*What you will do:*
**1.** In the post about coming to terms with a mother's death, what stage was the mother's brain tumor?
**2.** Rewrite the part of the post about a mother's death that opens with "i went and saw mum" and closes with "when she passed.", putting "ward" in place of "hospital".

Struggling to come to terms with mums death

So... my mum recently past (14/11/19) she had stage 4 brain tumor, she was 64 well, active, young before her years She worked but since moving we noticed she started to change me and my brothers though she maybe having a mental breakdown as she had come out off a long relationship,had to sell her house and move 1 and a half hours away from an area she had lived since she was 14, at the end of october she went to stay with my brother as she started behaving even stranger my brother picked her up on the sat and by the sunday we were discussing taking her to the drs to get her checked out and see if they could help with her anxiety, my brother noticed mum had become wobbly on her feet so they went drs monday morning who sent them straight to the hospital for an mri scan for a suspected stroke, we were told monday they had found a tumor and was going to do a ct and full body mri to see what we were dealing with.

i went and saw mum tuesday and she was confused kept crying and laughing but didnt fully take in the  situation she had thought she had been in the hospital for 3 months, the day after she wasnt really talking on thurs 31 we got the news that it was untreatable and she would have months to live, by the weekend she was hard to wake refused to eat and staring into space, not talking. By monday she was unresponsive and stayed that way for 11 days when she passed.

*Given information:*
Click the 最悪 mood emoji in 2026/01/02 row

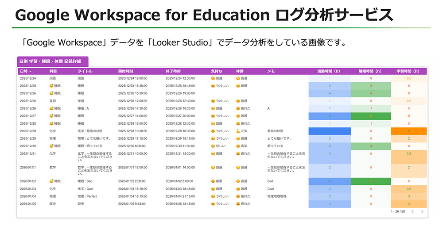pos(213,181)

*Set of answers:*
**1.** Stage 4.

**2.**
i went and saw mum tuesday and she was confused kept crying and laughing but didnt fully take in the  situation she had thought she had been in the ward for 3 months, the day after she wasnt really talking on thurs 31 we got the news that it was untreatable and she would have months to live, by the weekend she was hard to wake refused to eat and staring into space, not talking. By monday she was unresponsive and stayed that way for 11 days when she passed.